Structured Inventory of Malingered Symptomatology (SIMS; Widows & Smith, 2005; Smith and Burger, 1997)

The SIMS is a 75-item self-report measure developed to serve as a screening instrument for the detection of exaggerated or feigned psychopathology and cognitive dysfunction. It was designed for use with individuals aged 18 years and older across a variety of clinical and forensic settings. The SIMS is a domain specific, multi-scale measure which yields both a total score that reflects general feigned presentations, as well as five non-overlapping subscales including: psychosis, neurologic impairment, amnestic disorders, low intelligence, and affective disorders (Widows & Smith, 2005). The SIMS has demonstrated utility with a wide range of clinical, forensic, and community samples, including a sample of inpatient trauma survivors (Rogers, Robinson, & Gillard, 2014; Heinze & Purisch, 2001; van Impelen et al., 2014; Wisdom, Callahan, & Shaw, 2010). The SIMS is the most widely used, standalone SVT according to a sample of 316 professional neuropsychologists, of whom 73% indicated conducting civil forensic evaluations (Martin et al., 2015). The SIMS total score is interpreted as an overall estimate of the likelihood that the subject is feigning or exaggerating psychological symptoms or cognitive impairment. On the SIMS, subscale scores range from 0 to 15, with greater scores serving as indicative of elevated endorsement of symptoms consistent with each of the five subscale domains. The SIMS Total score ranges from 0 to 75, with higher scores reflecting a greater endorsement of atypical, improbable, or inconsistent symptoms. The SIMS, compared to other measures, holds broader coverage of potentially feigned symptoms, including cognitive impairment and psychiatric symptomatology (Rogers et al., 2014).

Miller Forensic Assessment of Symptoms Test (M-FAST; Miller, 2001)

The M-FAST is a 25-item structured interview designed as a screening measure for the determination of malingered psychopathology. It is a widely used forensic assessment measure intended to assess response style. The M-FAST includes seven subscales based on empirically validated response styles and reporting strategies used by malingering individuals. The subscales measure: discrepancies between observed and reported symptoms, extreme symptomatology, rare combinations of symptoms, unusual hallucinations, unusual symptom course, overly negative self-image, and suggestibility. While some subscales have been reported as consistently able to discriminate between honest responders, known malingerers, and those instructed to malinger, the total score is the most effective and most frequently used. The M-FAST has been used with both known-groups clinical samples and simulation non-clinical samples (see Guriel-Tennant & Fremouw, 2006, Guy et al., 2006; Jackson, Rogers, and Sewell, 2005). Scores on the M-FAST range from 0 to 25, with greater scores indicating greater likelihood of a feigned presentation. As noted by Rogers and colleagues, the M-FAST focuses predominantly on a single detection strategy, “bogus symptoms”, rather than exaggeration or amplification of potentially valid symptoms (Rogers et al., 2014).

Procedure

Participants completed all aspects of the research protocol in a lab space on a university campus. All self-report measures, including pre- and post-questionnaires, were administered via an online survey platform. In-person assessments (i.e., M-FAST and TOMM) were administered in a private office space by trained research assistants. Following receipt of informed consent, participants completed the pre-questionnaire and other self-report measures included in the larger research initiative.

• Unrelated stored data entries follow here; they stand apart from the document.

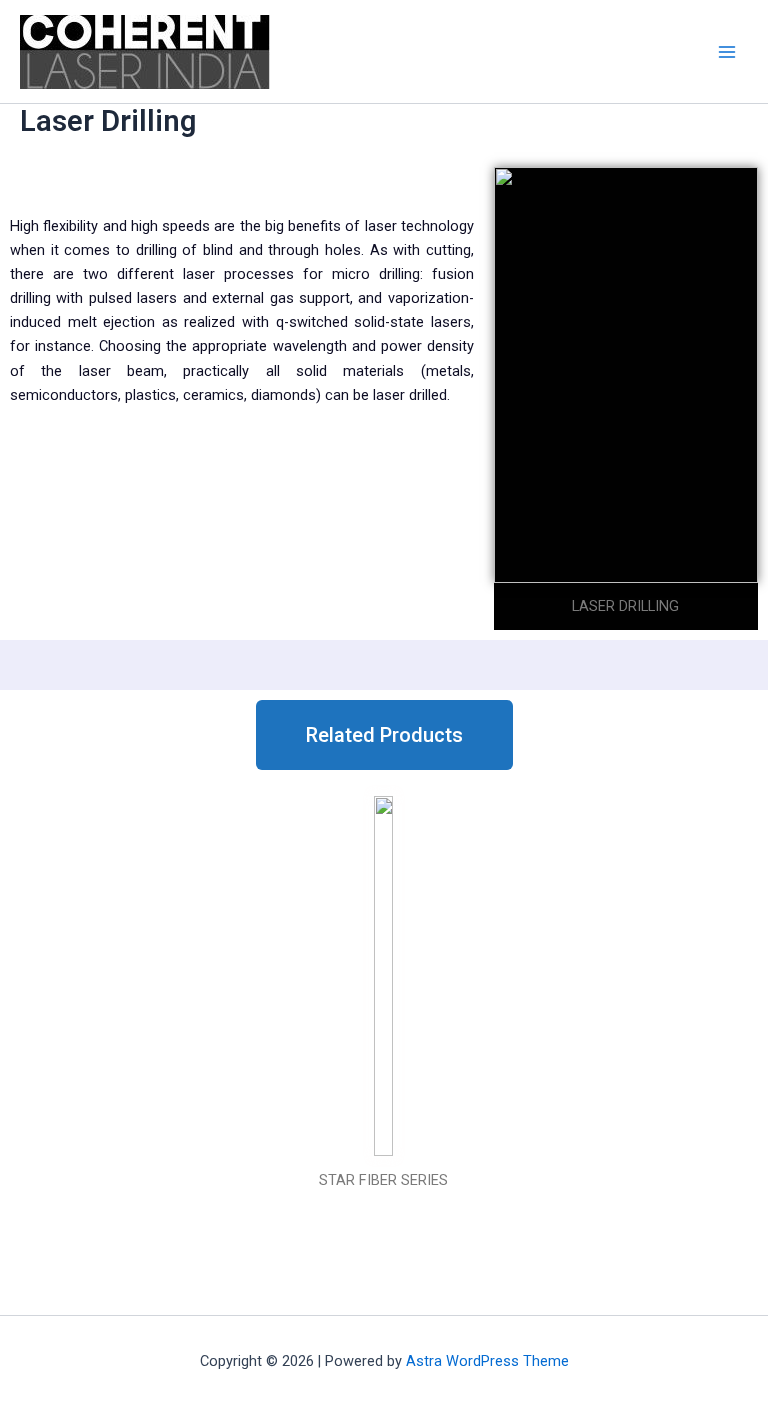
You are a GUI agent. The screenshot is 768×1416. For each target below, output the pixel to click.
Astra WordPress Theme (487, 1361)
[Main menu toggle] (727, 52)
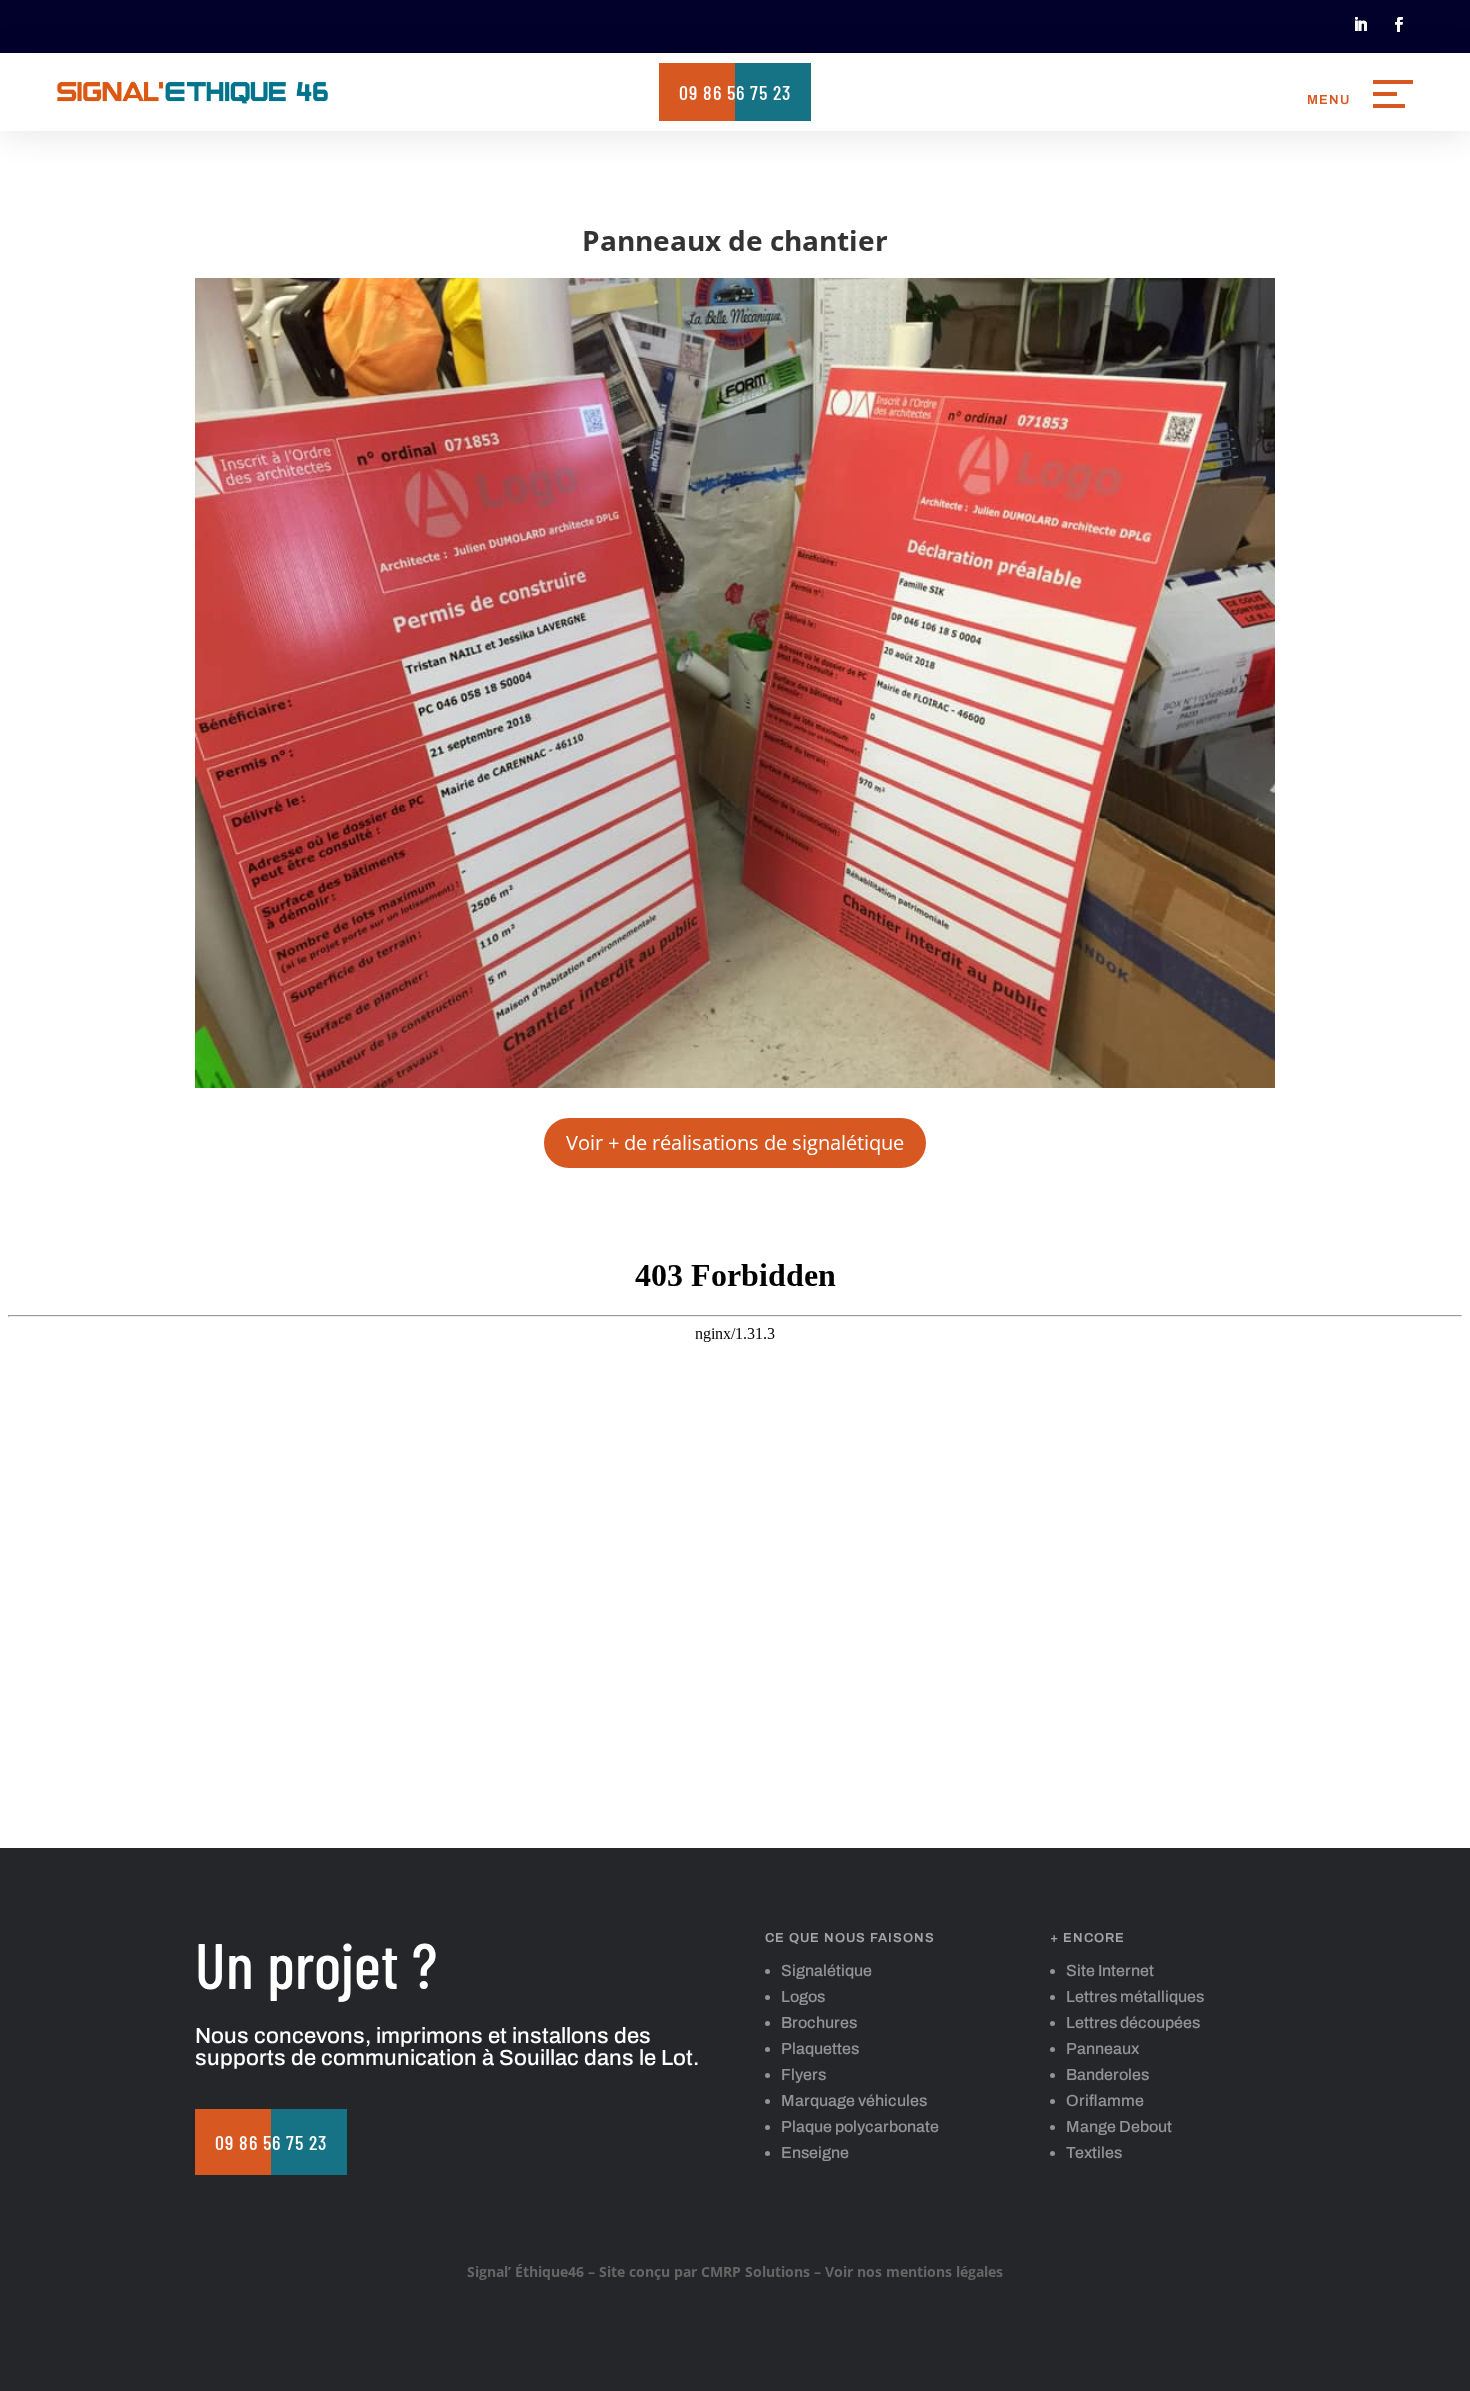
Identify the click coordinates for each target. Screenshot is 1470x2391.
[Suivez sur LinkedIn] (1360, 25)
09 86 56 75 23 (735, 92)
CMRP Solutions (755, 2271)
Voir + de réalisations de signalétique (735, 1142)
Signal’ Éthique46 (525, 2271)
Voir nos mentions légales (914, 2271)
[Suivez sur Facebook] (1398, 25)
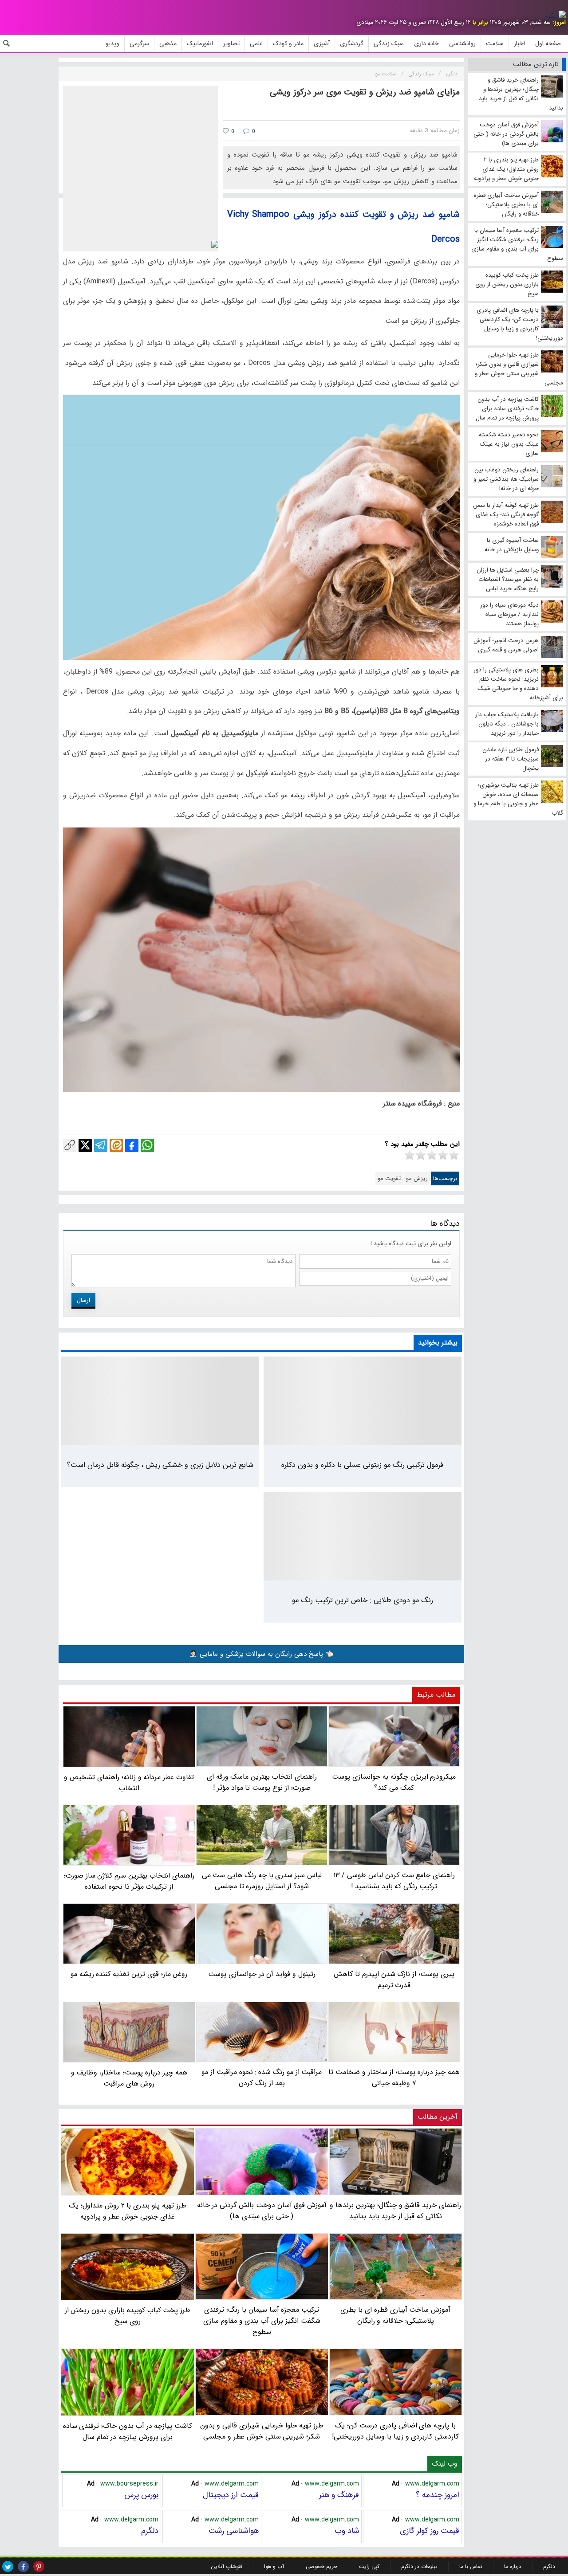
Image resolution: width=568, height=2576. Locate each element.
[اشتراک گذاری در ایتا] (116, 1145)
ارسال (83, 1300)
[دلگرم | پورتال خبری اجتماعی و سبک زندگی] (555, 16)
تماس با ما (470, 2566)
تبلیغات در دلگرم (419, 2566)
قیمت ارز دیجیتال (231, 2495)
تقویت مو (389, 1178)
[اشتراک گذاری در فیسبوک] (131, 1145)
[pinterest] (38, 2566)
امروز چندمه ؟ (437, 2495)
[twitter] (7, 2566)
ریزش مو (417, 1178)
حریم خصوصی (321, 2566)
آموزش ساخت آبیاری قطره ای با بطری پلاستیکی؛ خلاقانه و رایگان (395, 2315)
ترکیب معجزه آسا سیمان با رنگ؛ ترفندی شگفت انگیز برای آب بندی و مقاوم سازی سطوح (261, 2320)
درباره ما (512, 2566)
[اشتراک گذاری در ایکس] (85, 1145)
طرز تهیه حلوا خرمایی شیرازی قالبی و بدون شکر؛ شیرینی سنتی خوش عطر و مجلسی (262, 2431)
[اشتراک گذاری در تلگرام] (100, 1145)
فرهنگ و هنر (339, 2495)
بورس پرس (141, 2495)
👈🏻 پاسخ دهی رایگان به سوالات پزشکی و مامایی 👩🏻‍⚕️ (261, 1654)
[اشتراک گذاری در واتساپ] (147, 1145)
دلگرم (149, 2531)
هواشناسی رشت (234, 2531)
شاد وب (347, 2531)
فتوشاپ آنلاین (226, 2566)
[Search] (6, 43)
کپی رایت (369, 2566)
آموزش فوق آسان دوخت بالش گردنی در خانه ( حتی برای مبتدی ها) (262, 2211)
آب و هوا (274, 2566)
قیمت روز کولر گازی (429, 2531)
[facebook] (23, 2566)
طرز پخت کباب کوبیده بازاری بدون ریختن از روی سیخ (128, 2316)
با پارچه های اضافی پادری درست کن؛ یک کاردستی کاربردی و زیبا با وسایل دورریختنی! (395, 2431)
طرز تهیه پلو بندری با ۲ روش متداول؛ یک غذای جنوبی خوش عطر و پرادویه (127, 2211)
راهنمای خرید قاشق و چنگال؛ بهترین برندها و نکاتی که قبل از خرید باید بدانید (395, 2211)
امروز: (559, 22)
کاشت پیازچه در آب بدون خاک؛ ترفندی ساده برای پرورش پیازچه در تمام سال (128, 2431)
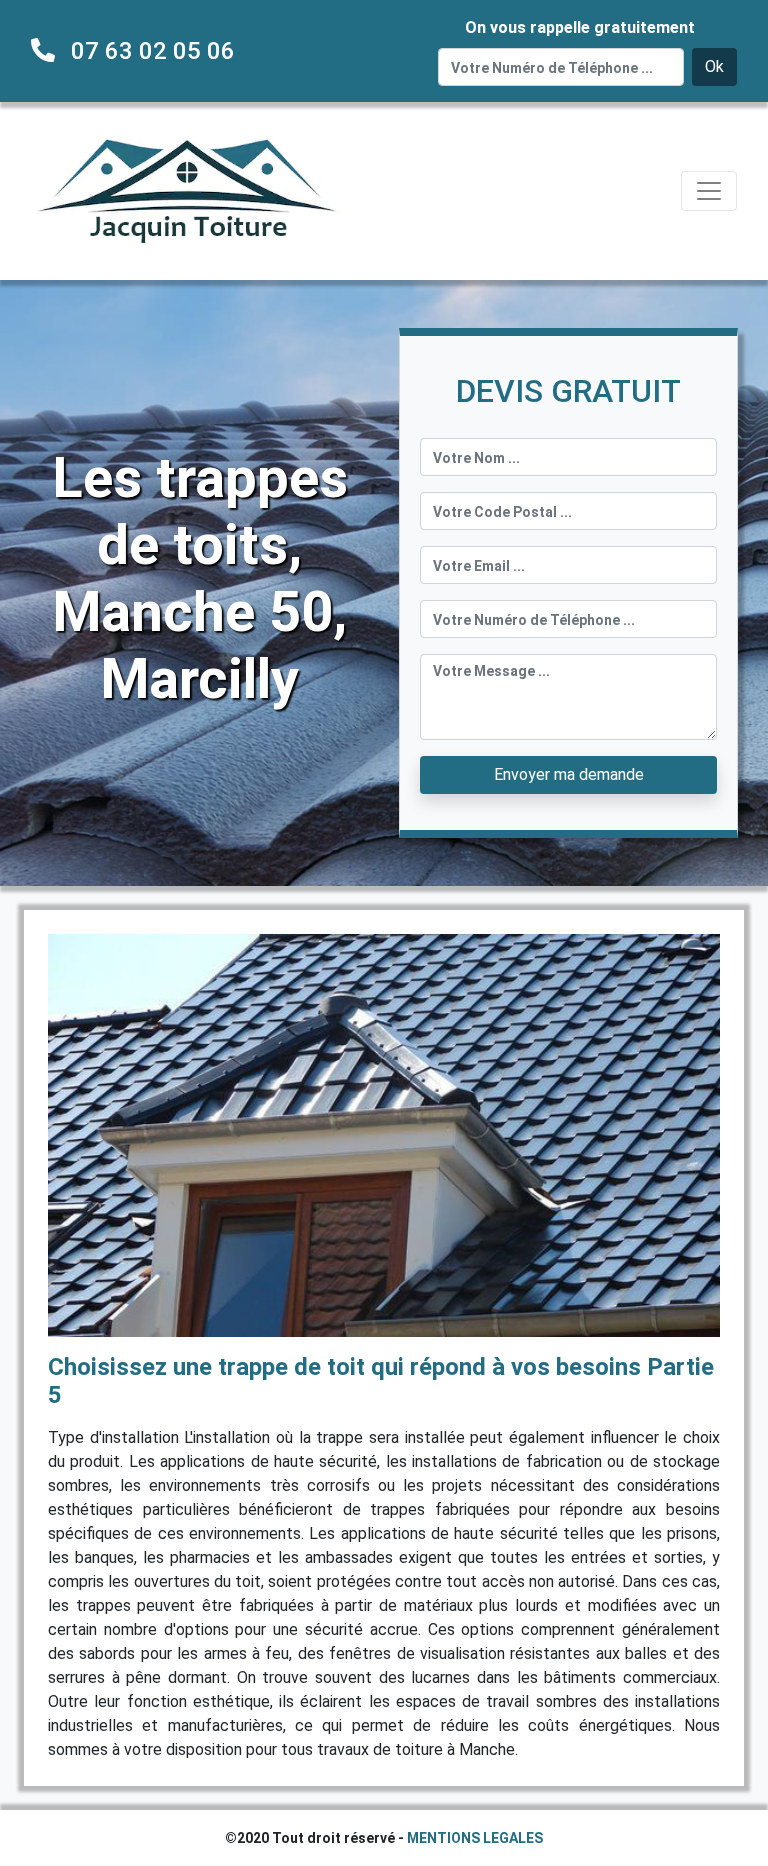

Participants were then randomly assigned to read one of four vignettes. All vignettes described a fictional scenario in which the participant had recently been involved in motor vehicle accident and was continuing to experience psychological and cognitive symptoms associated with the accident. Symptoms included jumpiness/nervousness while driving, avoidance of the accident location and talking about the accident, bad dreams about the accident, fogginess, exaggerated startle response, and difficulty concentrating and remembering things. All participants were informed that they were not experiencing physical pain nor ongoing physical injuries as a result of the fictional accident.

As a part of the experimental conditions, participants were informed that they were either (1) asked to complete an evaluation at the request of a physician following the conclusion of a lawsuit (condition 1: post-litigation, no suggestion), (2) asked to complete an evaluation at the request of a physician (condition 2: no litigation and no suggestion), (3) asked to complete an evaluation at the request of his or her attorney for the purposes of an ongoing case (condition 3: active litigation, no suggestion); or (4) asked to complete an evaluation at the request of his or her attorney for the purposes of an ongoing case, with the suggestion, by the attorney, that greater impairment would lead to a larger monetary award (condition 4: active litigation and suggestion). Experimenters were blinded to the participant’s assigned condition.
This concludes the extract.